Government of Ghana flagship programmes aimed at poverty eradication.
In 2008, the government of Ghana implemented Livelihood Empowerment against Poverty (LEAP), a plan to empower the extremely poor financially, increase basic school enrollment among children of poor households, reduce the infant mortality rate, improve child nutrition, and grow local economies.
The Ghana School feeding Programme (GSFP) introduced in 2005 is an initiative that aims to reduce hunger and malnutrition, increase school enrollment, attendance and retention and boost domestic food production in deprived communities of the country.
In a research paper titled Alleviating Poverty in Ghana – The Case of the livelihood Empowerment Against Poverty(LEAP), Emmanuel Debrah after assessing the intervention arrived at the conclusion that “This paper has demonstrated that the LEAP strategy failed to lift the poor from the poverty baseline, suggesting that there is the need to shift emphasis on poverty alleviation from the single-targeted approach to a multifaceted one”

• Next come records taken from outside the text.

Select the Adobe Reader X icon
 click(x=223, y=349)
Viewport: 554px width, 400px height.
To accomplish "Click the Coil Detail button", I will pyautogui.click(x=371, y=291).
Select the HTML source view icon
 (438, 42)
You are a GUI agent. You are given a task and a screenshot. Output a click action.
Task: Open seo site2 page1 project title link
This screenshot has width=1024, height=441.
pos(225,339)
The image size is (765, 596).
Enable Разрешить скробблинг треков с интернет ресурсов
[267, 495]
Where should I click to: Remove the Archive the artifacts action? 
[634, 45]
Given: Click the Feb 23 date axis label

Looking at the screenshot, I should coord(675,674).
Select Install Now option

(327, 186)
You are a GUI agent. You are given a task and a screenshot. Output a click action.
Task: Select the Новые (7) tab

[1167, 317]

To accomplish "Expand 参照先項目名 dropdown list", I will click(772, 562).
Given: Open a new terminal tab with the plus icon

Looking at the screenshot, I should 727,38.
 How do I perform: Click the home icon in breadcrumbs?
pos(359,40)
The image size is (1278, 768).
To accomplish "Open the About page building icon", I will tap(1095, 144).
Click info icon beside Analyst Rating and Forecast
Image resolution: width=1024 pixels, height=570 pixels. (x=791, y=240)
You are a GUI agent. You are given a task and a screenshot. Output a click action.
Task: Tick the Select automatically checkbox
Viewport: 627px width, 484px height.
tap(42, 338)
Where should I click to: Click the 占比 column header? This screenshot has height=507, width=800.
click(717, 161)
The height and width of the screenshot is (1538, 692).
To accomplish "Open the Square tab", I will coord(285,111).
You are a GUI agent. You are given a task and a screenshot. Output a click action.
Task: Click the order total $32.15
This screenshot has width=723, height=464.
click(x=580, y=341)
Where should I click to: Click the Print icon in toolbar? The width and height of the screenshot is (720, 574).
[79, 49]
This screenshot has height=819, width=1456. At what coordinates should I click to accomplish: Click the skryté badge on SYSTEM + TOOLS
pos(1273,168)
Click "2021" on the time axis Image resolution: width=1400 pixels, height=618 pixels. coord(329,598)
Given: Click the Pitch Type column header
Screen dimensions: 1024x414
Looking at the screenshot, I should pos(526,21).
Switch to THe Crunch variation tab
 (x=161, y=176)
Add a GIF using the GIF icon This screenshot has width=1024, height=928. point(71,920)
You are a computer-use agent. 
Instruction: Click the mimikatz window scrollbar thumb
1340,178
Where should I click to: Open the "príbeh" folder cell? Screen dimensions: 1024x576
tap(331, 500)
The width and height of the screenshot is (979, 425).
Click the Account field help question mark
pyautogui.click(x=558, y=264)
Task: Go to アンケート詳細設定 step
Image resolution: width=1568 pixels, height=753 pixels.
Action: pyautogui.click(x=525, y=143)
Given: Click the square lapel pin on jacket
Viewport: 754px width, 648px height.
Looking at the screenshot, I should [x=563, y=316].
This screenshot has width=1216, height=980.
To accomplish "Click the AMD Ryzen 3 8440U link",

A December, 2018 publication from myjoyonline titled “School Feeding Coordinator suspended” showed that this intervention had been bedeviled with fraudulent deals. The Gender and Social Protection Ministry had received a report from the National Security which contained some very worrying accusations.
Catering contracts for some schools which do not exist but have been awarded to fictitious caterers who have been paid a total of GHS141,075.
Enrolment figures of some schools under the GSFP did not tally with figures of the Ghana Education Service (GES) for the 2017/2018 academic year.
This must be of great concern to us as a nation that officials entrusted to manage an intervention targeted at the poor have chosen to be corrupt and also rob the poor. It is some of these acts that slow our progress in ending poverty for good.
Some Ghanaians are of the view that the Free Senior High School policy popularly known as Free SHS is a pro-poor policy. In an article by Mustapha Hameed on citinewsroom.com titled "A moral case for Free Senior High School education," he stated that “Free SHS like any pro-poor policy or any policy intervention for that matter has its own challenges”. Those who perceive Free SHS to be a pro-poor policy argue that education is one sure way to the bridge the gap between the rich and the poor and this will make a greater part of the population educated and improve the per capita income in the country.
With the adoption of the 2030 agenda, UN member states including Ghana pledged to ensure “No one will be left behind”. From now to 2030 is the “Decade of Action” and Ghana must ensure that its social intervention programmes aimed at eradicating poverty are implemented to the latter.